DNV GL issues guidance on digital twins

Nov. 16, 2020
DNV GL has published a recommended practice to the oil and gas industry on digital twins.

Offshore staff

OSLO, NorwayDNV GL has published a recommended practice (RP) to the oil and gas industry on digital twins.

DNVGL-RP-A204: Qualification and assurance of digital twins, provides advice on assessing whether a digital twin will deliver to expectations from start of a project; gaining confidence in the data and computational models that a digital twin runs on; and assessing the readiness of an organization to work with a digital twin.

According to DNV GL, although many companies already use digital twins or plan to do so over the coming year, there has not been an agreed methodology for developing and operating the technology among oil and gas operators and the supply chain.

The new RP provides guidance for digital twin developers, introduces a contractual reference between suppliers and users, and is intended to serve as a framework for verification and validation of the technology.
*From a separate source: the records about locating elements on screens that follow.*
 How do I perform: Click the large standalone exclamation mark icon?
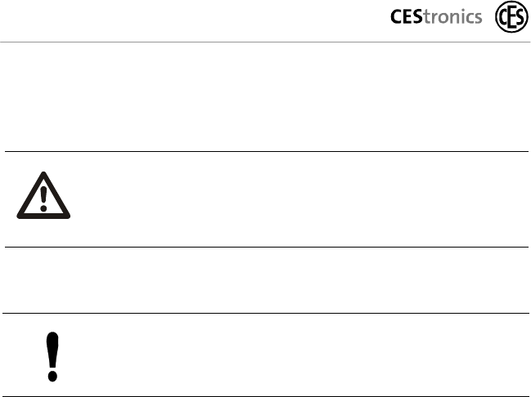pos(52,357)
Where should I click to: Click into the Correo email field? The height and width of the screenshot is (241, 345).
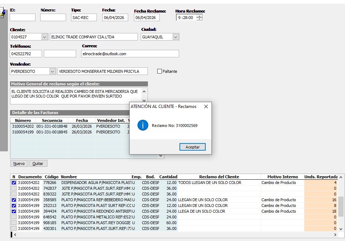[x=130, y=54]
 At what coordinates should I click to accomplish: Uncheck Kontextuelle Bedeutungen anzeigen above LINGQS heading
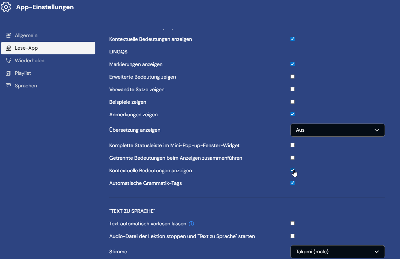[292, 39]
It also builds on earlier DNV GL RPs concerning the qualification of novel hardware technology and assurance of data and data-driven models.
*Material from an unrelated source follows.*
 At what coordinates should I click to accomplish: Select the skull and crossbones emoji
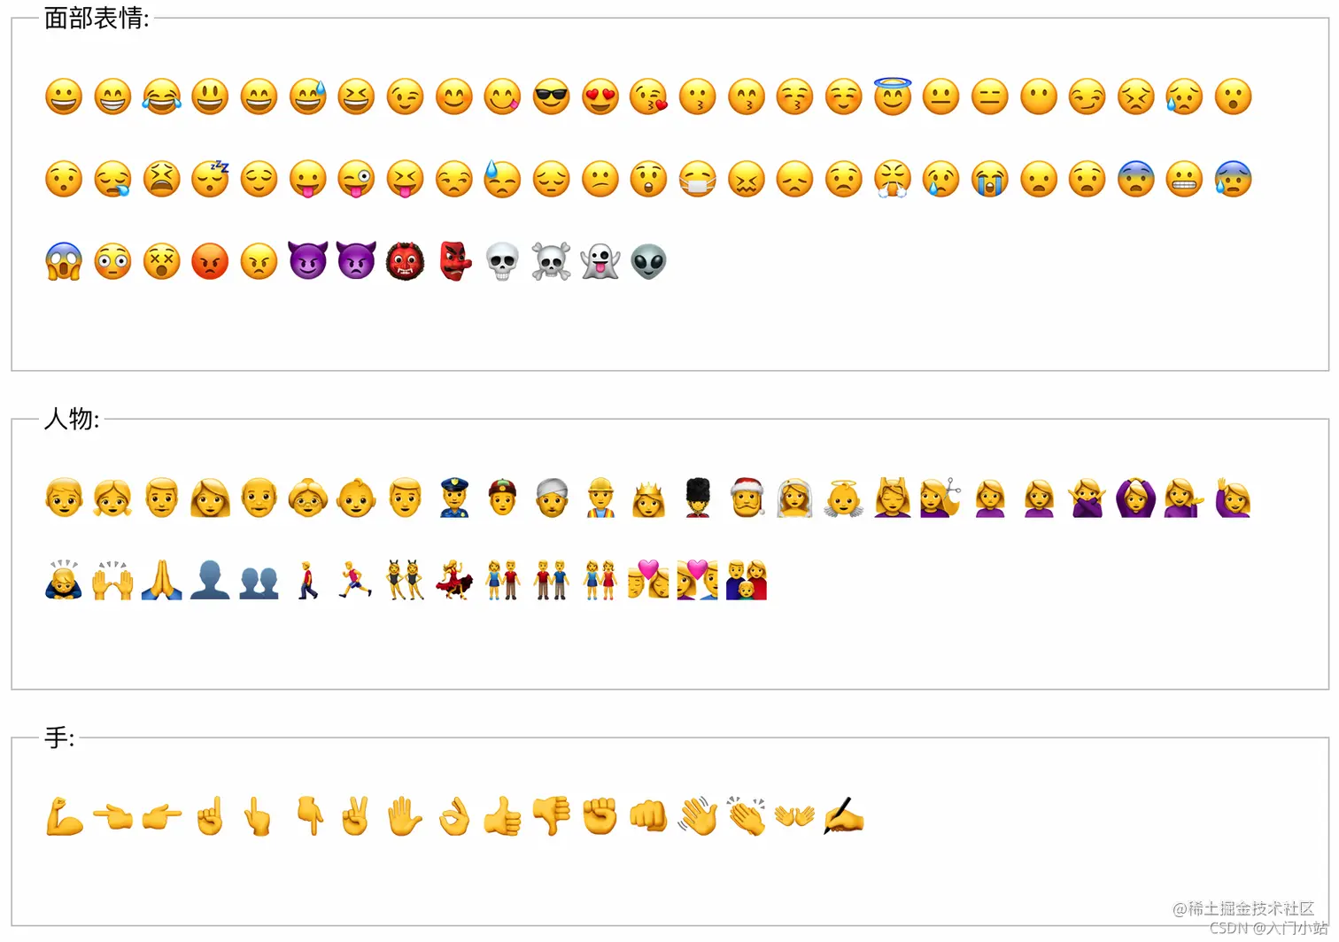pos(551,261)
The methodology behind the new RP has been piloted on 10 projects with the involvement of Aker BP, Kongsberg Digital, NOV Offshore Cranes, and others.

The framework is said to provide clarity on the definition of a digital twin; data quality and algorithm performance; and requirements for the interaction between the digital twin and the operating system.

It addresses the physical asset, the virtual representation, and the connection between the two – the latter is the data streams that flow between the physical asset to the digital twin and the information available from the digital twin to the asset and operator for decision making.

“Some digital twins are simple, covering a single component. Others are highly complex, spanning entire facilities,” said Kjell Eriksson, vice president, Digital Partnering, DNV GL – Oil & Gas.

“All of them must be trusted because millions of decisions about the design, construction and operation of hundreds of thousands of real-world assets will be taken based on them.”